Likelihood-free MCMC with Amortized Approximate Ratio Estimators
This addresses a common challenge in scientific domains relying on computer simulations, offering a novel method for likelihood-free inference, though it appears incremental as it builds on existing MCMC and ratio estimation techniques.
The paper tackles the problem of posterior inference with intractable likelihoods in scientific simulations by introducing an amortized estimator for the likelihood-to-evidence ratio, which is embedded in MCMC samplers to draw samples from the posterior, demonstrating accuracy on benchmarks and applicability in physics.
Posterior inference with an intractable likelihood is becoming an increasingly common task in scientific domains which rely on sophisticated computer simulations. Typically, these forward models do not admit tractable densities forcing practitioners to make use of approximations. This work introduces a novel approach to address the intractability of the likelihood and the marginal model. We achieve this by learning a flexible amortized estimator which approximates the likelihood-to-evidence ratio.

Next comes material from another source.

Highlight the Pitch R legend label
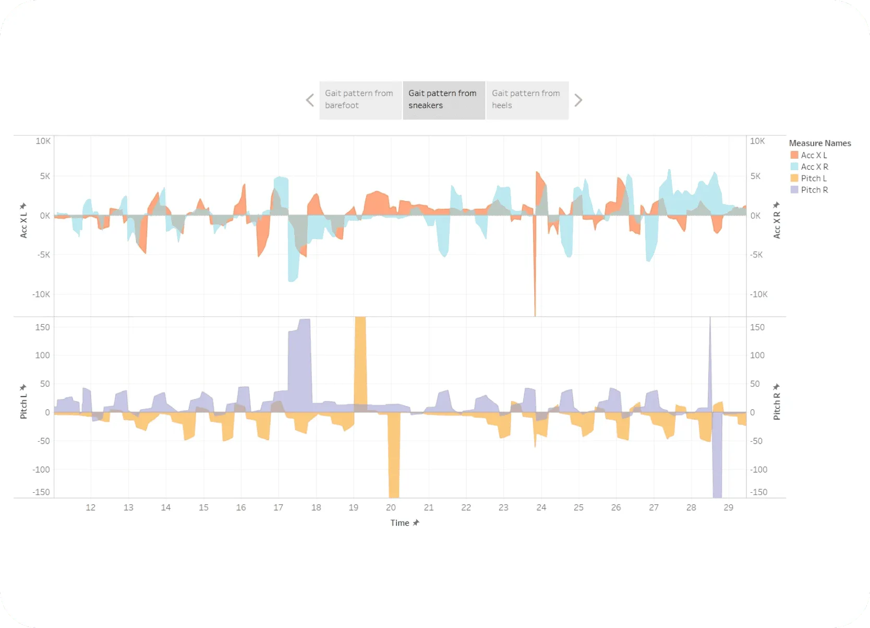Screen dimensions: 870x628 (814, 189)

We demonstrate that the learned ratio estimator can be embedded in MCMC samplers to approximate likelihood-ratios between consecutive states in the Markov chain, allowing us to draw samples from the intractable posterior. Techniques are presented to improve the numerical stability and to measure the quality of an approximation. The accuracy of our approach is demonstrated on a variety of benchmarks against well-established techniques. Scientific applications in physics show its applicability.